Barred Owl

 

A cool and heavy day of spring’s,

And through a wet oak woods you walk,

When what sweeps by on silent wings?—

For all the world, a headless hawk!

That chicken-like had fled the scene

Of a reign of terror’s guillotine?

That’s not so mad a claim to make,

With angry blue jays in its wake.

 

But then it lights upon a bough

And neatly folds each wing aside,

And such a face peers on you now!—

You’ve never been so keenly eyed.

You find upon this strange beholder

As fine a head as graced a shoulder.

Your headless hawk is a barred owl,

The mastermind of woodland fowl.

 

His sloe eyes gleam with native wit

In his medieval scholar’s cowl,

And all around them rings are writ;

He’s surely read it all, this owl.

His wakeful head if interests weaken

Turns like a willful lighthouse beacon,

And all who watch will see they lack

The art of watching their own back.

 

His wings are hatched, his breast is streaked

In handsome hues of cream and brown,

And he is sharply yellow-beaked

Where you’d expect a pensive frown.

And though he looks to win your favor

He’s no-one else’s welcome neighbor:

This Moriarty of the wood

Is never up to any good.

 

You’ve heard him by the moon, no doubt,

And as the dusk gives up its blue,

When through his range he roams about

And wants to know who cooks for you.

And why he asks is no mere whim.

See, no one—no one cooks for him.

(His spouse, maybe?

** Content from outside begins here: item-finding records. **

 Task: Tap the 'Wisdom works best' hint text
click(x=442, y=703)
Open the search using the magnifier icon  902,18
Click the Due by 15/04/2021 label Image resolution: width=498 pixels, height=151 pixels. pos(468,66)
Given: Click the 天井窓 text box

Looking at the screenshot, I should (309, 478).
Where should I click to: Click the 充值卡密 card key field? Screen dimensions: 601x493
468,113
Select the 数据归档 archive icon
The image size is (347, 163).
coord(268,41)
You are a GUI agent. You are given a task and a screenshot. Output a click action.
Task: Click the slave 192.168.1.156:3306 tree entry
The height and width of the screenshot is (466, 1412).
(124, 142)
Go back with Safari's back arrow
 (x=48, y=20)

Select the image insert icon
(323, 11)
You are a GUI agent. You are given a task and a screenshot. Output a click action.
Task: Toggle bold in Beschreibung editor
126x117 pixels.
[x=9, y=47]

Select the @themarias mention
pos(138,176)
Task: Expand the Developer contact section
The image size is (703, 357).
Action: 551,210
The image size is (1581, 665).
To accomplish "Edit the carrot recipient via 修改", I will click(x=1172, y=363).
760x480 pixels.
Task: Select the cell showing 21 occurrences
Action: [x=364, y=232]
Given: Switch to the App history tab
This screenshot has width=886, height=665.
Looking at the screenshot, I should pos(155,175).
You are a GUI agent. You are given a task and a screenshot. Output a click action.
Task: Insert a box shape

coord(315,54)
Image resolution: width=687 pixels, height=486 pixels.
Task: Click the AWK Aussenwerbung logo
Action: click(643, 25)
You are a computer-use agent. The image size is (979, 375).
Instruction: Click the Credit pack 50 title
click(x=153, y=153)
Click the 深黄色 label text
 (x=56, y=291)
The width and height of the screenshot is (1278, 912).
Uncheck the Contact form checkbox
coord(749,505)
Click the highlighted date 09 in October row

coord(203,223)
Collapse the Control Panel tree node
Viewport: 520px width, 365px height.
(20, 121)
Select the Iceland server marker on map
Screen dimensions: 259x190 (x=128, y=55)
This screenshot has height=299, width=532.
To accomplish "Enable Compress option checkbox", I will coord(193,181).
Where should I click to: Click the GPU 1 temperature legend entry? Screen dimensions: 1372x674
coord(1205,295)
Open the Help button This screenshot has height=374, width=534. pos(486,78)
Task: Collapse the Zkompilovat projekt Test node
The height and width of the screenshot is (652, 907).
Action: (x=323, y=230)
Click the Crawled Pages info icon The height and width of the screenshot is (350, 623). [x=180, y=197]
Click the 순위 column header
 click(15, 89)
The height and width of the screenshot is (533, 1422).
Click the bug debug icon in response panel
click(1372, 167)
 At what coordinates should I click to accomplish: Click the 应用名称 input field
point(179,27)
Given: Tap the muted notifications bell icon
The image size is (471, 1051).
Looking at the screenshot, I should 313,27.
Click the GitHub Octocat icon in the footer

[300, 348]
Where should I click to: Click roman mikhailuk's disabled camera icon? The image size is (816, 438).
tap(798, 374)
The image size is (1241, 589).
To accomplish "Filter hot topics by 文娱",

You must be kidding.)

And so you just might sense a bidding,

 

A mute appealing in his eyes,

Before the jaybirds drive him on

Into the spring’s late heavy skies:

If you he might impose upon

Once you are back inside the house—

Say, a deviled, deep-fried meadow mouse,

Would you arrange that helpful task?

No? He thought not. That’s why he didn’t ask.